High-throughput Density Functional Perturbation Theory and Machine Learning Predictions of Infrared, Piezoelectric and Dielectric Responses

TL;DR

This study combines high-throughput density functional perturbation theory and machine learning to predict infrared, piezoelectric, and dielectric properties of thousands of inorganic materials, aiding rapid materials discovery.

Contribution

It introduces a comprehensive computational and machine learning framework to evaluate and predict key electric response properties of inorganic materials at scale.

Findings

Identified 577 high-piezoelectric materials.

Found 593 potential high-dielectric materials.

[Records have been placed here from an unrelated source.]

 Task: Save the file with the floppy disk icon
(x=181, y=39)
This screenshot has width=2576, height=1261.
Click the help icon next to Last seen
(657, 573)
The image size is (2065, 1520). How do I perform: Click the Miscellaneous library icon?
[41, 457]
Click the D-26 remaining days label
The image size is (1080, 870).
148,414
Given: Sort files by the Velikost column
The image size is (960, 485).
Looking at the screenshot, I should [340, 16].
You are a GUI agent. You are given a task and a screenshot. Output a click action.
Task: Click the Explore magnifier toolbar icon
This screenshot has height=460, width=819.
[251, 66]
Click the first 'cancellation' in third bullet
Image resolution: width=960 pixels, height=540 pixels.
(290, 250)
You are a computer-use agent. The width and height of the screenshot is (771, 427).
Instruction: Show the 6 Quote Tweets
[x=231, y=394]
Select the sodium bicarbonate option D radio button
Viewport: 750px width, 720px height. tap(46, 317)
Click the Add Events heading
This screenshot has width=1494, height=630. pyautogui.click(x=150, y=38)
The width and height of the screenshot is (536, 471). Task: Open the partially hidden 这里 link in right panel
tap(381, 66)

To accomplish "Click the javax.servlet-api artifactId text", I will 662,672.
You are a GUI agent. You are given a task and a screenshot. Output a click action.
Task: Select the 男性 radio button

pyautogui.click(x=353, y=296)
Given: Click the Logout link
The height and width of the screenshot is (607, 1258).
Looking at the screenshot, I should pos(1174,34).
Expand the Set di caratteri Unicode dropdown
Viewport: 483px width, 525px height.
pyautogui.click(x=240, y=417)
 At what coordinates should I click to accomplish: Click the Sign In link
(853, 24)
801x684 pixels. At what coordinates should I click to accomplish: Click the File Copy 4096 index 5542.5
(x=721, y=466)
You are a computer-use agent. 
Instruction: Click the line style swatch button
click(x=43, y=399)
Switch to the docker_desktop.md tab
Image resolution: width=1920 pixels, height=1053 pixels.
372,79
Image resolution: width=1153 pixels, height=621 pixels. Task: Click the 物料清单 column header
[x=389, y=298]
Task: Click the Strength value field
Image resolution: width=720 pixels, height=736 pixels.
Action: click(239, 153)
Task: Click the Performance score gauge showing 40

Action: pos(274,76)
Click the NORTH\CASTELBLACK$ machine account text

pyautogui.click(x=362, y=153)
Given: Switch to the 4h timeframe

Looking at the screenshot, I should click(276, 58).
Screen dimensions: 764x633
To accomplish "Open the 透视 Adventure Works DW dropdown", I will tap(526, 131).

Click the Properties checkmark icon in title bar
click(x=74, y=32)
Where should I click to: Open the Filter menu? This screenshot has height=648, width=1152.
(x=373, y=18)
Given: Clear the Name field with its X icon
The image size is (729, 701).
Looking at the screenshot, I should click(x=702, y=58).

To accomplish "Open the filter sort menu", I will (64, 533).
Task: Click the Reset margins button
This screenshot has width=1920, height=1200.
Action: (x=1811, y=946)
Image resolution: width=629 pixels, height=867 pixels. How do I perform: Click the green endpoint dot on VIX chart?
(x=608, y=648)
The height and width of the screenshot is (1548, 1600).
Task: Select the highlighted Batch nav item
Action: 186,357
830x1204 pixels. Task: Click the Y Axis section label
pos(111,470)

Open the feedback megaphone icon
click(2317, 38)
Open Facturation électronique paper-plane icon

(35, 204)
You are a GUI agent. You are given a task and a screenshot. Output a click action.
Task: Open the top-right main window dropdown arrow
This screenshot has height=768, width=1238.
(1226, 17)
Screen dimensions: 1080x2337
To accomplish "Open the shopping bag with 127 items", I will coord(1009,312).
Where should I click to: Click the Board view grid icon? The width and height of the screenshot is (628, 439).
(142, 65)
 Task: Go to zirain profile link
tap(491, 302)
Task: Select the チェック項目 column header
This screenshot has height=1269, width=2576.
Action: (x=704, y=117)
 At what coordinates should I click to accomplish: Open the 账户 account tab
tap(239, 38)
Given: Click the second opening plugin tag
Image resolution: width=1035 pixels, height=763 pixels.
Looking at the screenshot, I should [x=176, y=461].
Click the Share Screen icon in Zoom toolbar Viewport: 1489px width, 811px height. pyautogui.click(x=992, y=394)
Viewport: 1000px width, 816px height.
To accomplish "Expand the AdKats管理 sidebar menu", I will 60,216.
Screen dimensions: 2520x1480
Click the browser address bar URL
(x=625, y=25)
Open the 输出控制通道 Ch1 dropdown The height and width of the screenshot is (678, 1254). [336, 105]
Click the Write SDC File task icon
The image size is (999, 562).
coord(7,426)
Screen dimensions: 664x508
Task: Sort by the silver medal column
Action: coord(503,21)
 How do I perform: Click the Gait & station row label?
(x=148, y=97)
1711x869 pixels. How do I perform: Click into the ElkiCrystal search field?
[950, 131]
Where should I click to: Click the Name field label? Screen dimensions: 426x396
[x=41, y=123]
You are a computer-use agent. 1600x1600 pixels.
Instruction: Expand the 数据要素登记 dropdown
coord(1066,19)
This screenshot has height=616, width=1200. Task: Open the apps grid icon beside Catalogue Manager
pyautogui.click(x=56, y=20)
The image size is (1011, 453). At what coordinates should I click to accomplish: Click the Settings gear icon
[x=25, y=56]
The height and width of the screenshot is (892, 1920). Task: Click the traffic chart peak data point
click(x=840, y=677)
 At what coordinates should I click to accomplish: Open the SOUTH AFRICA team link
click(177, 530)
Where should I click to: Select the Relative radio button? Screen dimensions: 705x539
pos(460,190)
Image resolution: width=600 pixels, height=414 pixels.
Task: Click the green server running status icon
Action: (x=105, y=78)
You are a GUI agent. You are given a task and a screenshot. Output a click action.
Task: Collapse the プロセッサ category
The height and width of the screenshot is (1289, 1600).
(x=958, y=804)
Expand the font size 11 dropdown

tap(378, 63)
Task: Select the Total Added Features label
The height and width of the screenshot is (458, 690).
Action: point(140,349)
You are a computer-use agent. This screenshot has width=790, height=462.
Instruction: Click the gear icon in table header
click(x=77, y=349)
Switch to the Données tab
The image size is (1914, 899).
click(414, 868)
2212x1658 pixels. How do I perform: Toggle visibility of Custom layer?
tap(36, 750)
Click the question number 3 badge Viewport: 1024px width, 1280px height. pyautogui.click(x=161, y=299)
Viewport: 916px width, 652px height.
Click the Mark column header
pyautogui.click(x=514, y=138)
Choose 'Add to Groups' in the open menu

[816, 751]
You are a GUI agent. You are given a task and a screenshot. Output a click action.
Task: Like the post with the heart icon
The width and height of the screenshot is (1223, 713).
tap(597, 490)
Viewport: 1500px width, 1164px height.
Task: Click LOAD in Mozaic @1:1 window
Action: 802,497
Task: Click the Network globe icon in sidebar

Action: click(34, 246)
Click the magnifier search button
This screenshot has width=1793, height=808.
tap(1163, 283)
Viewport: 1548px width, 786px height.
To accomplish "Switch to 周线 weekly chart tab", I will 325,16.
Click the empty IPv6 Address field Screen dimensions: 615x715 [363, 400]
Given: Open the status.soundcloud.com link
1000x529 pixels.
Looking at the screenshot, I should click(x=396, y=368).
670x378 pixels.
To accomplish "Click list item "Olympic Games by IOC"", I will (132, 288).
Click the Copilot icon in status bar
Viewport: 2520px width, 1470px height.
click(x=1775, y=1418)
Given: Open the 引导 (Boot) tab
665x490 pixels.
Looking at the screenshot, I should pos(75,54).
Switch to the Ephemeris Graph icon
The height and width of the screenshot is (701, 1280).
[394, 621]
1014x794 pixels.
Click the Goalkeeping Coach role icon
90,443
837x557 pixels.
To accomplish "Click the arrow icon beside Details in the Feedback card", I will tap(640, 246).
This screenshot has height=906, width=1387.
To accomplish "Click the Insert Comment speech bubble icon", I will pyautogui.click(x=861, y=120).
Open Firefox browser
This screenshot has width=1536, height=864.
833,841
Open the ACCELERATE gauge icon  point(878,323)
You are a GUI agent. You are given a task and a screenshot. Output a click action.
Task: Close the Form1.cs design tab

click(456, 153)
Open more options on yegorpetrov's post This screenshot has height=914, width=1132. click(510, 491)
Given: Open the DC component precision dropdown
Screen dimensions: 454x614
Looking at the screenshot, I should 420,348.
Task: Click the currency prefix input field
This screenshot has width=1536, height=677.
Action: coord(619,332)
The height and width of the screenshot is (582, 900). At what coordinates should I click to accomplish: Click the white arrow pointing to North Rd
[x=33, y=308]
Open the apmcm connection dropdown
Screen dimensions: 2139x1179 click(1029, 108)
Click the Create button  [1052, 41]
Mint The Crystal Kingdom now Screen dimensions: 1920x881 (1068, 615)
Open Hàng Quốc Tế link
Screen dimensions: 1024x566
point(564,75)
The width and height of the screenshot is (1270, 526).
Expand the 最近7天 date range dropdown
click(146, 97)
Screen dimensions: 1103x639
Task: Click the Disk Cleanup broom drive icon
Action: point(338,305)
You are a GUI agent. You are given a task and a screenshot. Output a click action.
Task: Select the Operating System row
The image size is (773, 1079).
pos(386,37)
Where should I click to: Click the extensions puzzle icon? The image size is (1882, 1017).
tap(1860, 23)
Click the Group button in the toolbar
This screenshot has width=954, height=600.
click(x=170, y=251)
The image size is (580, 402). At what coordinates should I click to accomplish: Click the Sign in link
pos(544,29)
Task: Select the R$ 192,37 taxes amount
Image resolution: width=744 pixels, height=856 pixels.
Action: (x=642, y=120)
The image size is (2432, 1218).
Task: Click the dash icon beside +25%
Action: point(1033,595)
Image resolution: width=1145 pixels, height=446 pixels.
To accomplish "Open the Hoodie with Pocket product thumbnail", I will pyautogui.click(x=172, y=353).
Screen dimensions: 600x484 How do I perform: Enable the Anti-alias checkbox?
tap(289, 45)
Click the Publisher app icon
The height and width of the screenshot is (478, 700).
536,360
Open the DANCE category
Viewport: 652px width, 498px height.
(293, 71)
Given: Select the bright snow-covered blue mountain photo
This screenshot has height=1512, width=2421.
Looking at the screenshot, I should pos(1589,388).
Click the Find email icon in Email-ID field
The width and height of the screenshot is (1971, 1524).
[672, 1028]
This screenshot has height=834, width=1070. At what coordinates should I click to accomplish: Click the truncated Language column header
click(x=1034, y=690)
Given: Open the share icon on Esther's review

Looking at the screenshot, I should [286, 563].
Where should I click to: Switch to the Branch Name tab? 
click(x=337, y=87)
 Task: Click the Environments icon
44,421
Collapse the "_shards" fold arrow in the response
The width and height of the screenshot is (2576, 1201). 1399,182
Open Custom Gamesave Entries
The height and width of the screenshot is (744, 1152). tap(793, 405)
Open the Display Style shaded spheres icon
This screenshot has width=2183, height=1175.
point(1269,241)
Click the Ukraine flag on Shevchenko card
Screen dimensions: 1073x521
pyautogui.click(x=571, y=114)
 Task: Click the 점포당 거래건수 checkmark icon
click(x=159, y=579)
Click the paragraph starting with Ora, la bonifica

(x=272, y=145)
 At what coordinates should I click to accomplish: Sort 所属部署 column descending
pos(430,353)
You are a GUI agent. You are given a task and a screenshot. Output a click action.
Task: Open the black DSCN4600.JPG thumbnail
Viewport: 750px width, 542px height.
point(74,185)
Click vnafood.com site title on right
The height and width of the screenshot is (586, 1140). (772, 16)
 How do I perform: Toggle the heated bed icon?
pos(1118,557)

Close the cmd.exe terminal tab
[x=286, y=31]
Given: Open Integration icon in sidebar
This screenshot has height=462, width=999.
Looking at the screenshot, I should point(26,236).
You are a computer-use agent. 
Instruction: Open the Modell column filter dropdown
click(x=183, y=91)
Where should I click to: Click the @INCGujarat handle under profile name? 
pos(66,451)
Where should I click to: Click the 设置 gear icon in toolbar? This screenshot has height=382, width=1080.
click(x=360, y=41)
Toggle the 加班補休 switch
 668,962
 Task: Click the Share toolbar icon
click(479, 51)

Developed accurate models for infrared frequency and Born-effective charges.

Abstract

Many technological applications depend on the response of materials to electric fields, but available databases of such responses are limited. Here, we explore the infrared, piezoelectric and dielectric properties of inorganic materials by combining high-throughput density functional perturbation theory and machine learning approaches. We compute {\Gamma}-point phonons, infrared intensities, Born-effective charges, piezoelectric, and dielectric tensors for 5015 non-metallic materials in the JARVIS-DFT database. We find 3230 and 1943 materials with at least one far and mid-infrared mode, respectively. We identify 577 high-piezoelectric materials, using a threshold of 0.5 C/m2. Using a threshold of 20, we find 593 potential high-dielectric materials. Importantly, we analyze the chemistry, symmetry, dimensionality, and geometry of the materials to find features that help explain variations in our datasets. Finally, we develop high-accuracy regression models for the highest infrared frequency and maximum Born-effective charges, and classification models for maximum piezoelectric and average dielectric tensors to accelerate discovery.